Goal of the exercise:
Give the entries again exactly; drop the pictures.

★ ★ ★ ★ ★

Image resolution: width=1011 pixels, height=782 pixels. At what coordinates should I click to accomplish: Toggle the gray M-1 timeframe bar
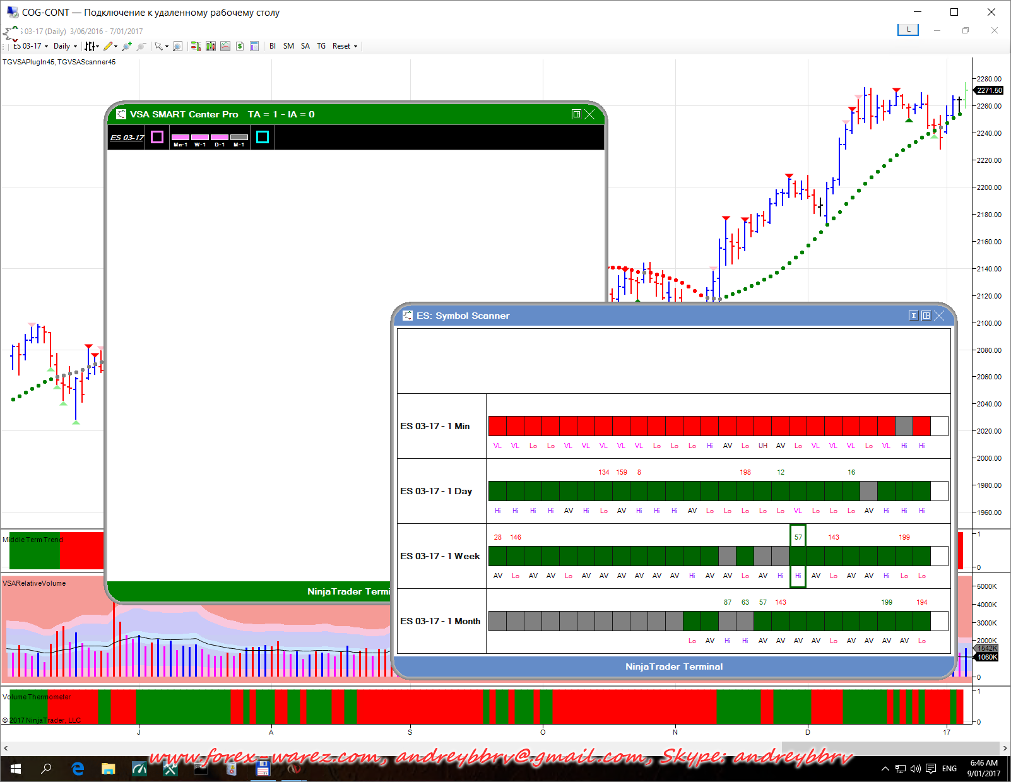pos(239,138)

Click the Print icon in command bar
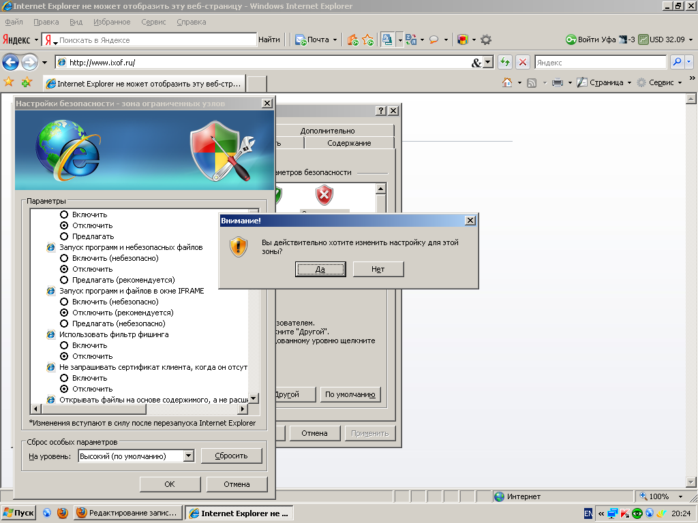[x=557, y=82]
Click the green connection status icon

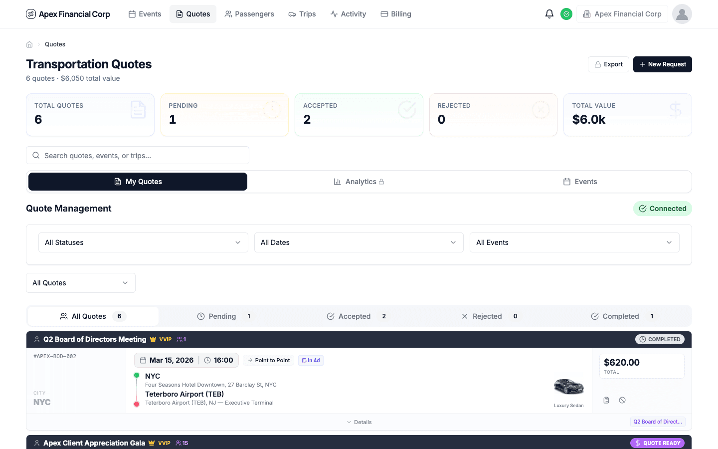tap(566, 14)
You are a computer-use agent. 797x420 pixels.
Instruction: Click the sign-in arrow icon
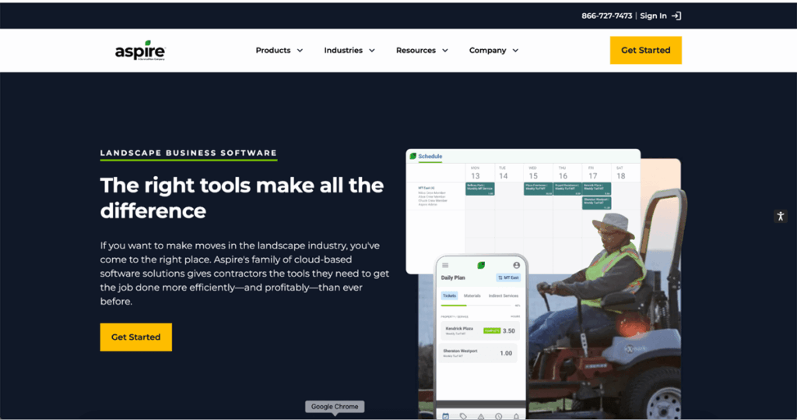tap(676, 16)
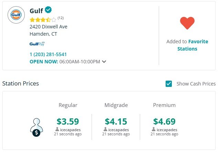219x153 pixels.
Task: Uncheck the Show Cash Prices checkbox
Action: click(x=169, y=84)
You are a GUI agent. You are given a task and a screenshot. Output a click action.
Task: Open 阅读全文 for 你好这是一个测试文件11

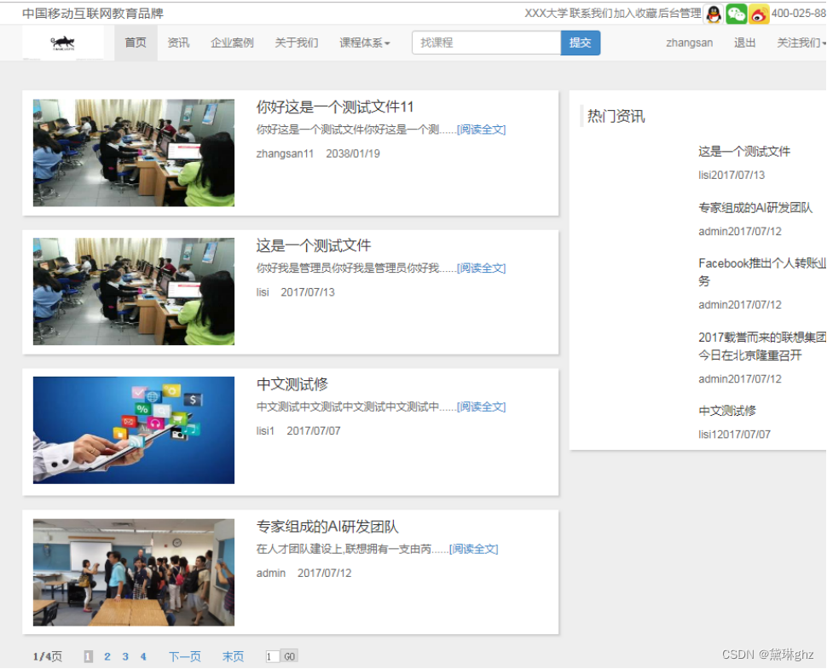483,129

★ ★ ★ ★ ★

Written solution:
Image resolution: width=1011 pixels, height=782 pixels. At what coordinates should I click to accomplish: Toggle the gray M-1 timeframe bar
pos(239,138)

Click the Print icon in command bar
[x=557, y=82]
Click the green connection status icon

tap(566, 14)
You are a computer-use agent. 797x420 pixels.
Instruction: Click the sign-in arrow icon
tap(676, 16)
219x153 pixels.
Task: Uncheck the Show Cash Prices checkbox
Action: click(x=169, y=84)
You are a GUI agent. You are given a task and a screenshot. Output a click action.
Task: Open 阅读全文 for 你好这是一个测试文件11

483,129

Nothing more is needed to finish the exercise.